An X post by BRS Rajya Sabha MP J Santosh Kumar on September 28, Thursday, once again highlighted this vexed issue of bio-non degradable waste in our jungles. A photo of a cub tiger plying with a rubber gumboot alarmed animal and environment lovers alike, is posted by the MP. This cub of 15 months old doesn’t know danger of eating the shoe. This picture is of Nimdhela tourist zone in Tadoba-Andhari Tiger Reserve (TATR) n Maharashtra.
The gumboots must have been of a labourer engaged with wildlife management work in the forests, said Kushagra Pathak, deputy director (buffer) of TATR, said a photo caption of a newspaper that carried this picture. Interestingly, this TAR is plastic free zone. But, this buffer zone is on the periphery of the core area where multipurpose people move around. The officials say, this buffer zone too would be plastic free soon.
“Not a good sight”: Santosh
“Not a good sight!! This young giger cub playing with a gumboot in Tadoba-Andheri tiger serve may seem playful, but it posses potential dangers to both the majestic animal and is fellow jungle creatures. Maintaining self -iscipline while venturing into any forest is crucial to protect our wildlife and their natural habitats. Lets response their space and keep them safe.” tweeted MP Santosh.
Good that as many as 5,800 plus views and 153 likes and 38 reposts that tweet got by Thursday noon. Some comments also evoked equal concern over the photo. Vata Foundation in a reply, said: “We had spent intial 2 yeers in cleaning up Tipeshwar Wildlife Sanctuary and later trained the gudies to pick up any kind of trast. The results were one of the cleanest jungles in Maharashtra”. Tipeshwar too is closer to TATR. Some more too voiced concern over the issue.
Alas, no place on our planet is safe from plastic and rubber threat. Very recently held G-20 summit too focused its attention on converting forests, hills, rivers and oceans free of all bio-non degradable material. For the last few years we have been seeing reports of many wild animals like elephants and deer are dying of eating plastics. The US and other European countries have completely banned microplastics in open areas.

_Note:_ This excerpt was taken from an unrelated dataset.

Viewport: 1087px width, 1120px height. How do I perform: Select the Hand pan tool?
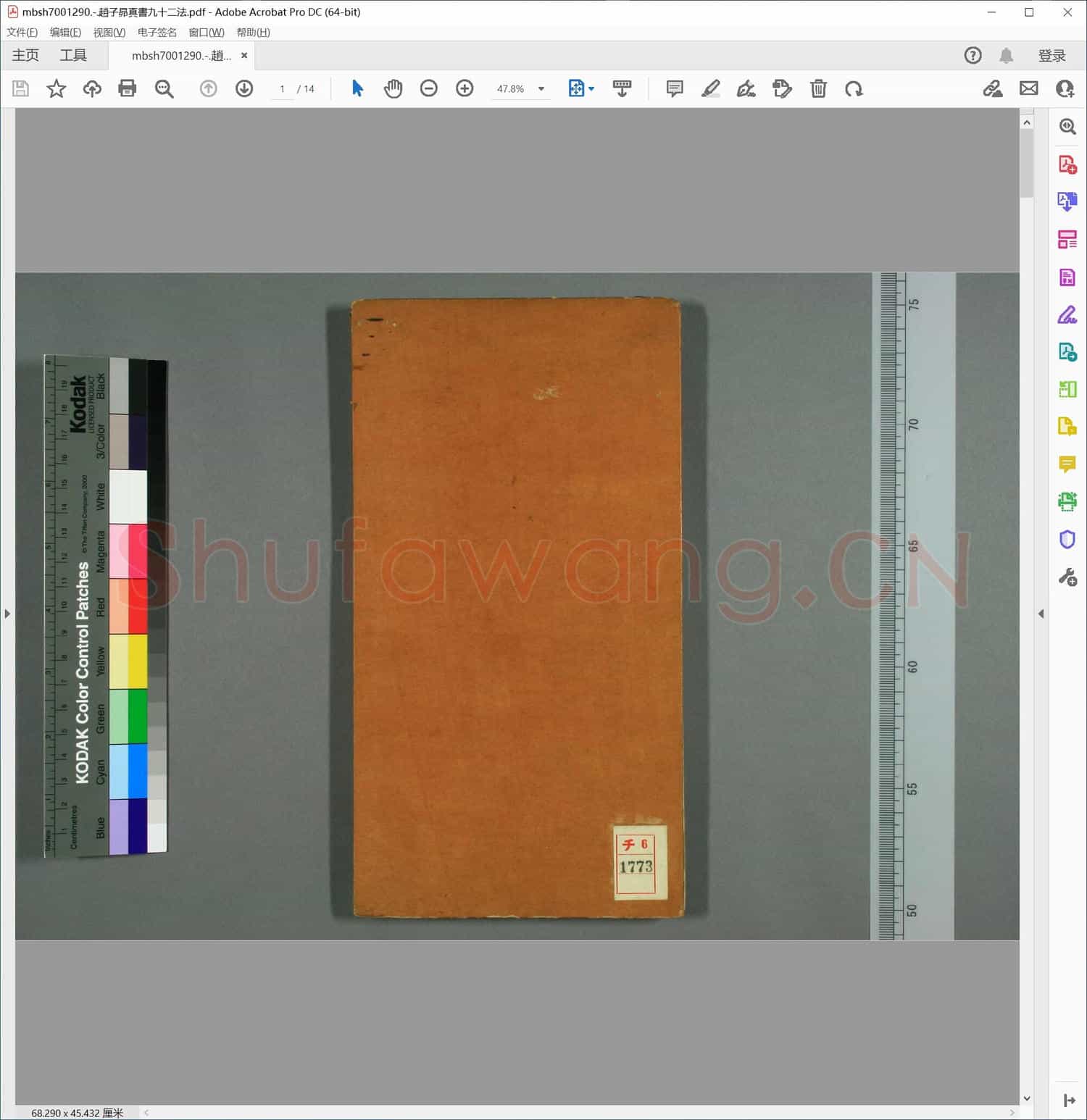393,88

Will we be ever dong the same in near future? Even if there is an official ban, are our people ready to follow the rules? As long as non-plastic (or all forms of bio non-degradable) items are not cheaper than those of bio-degradable, public will continue to buy or use them. The only solution is to prohibit the plastics and manufacture cheaper bio-degradable alternative items.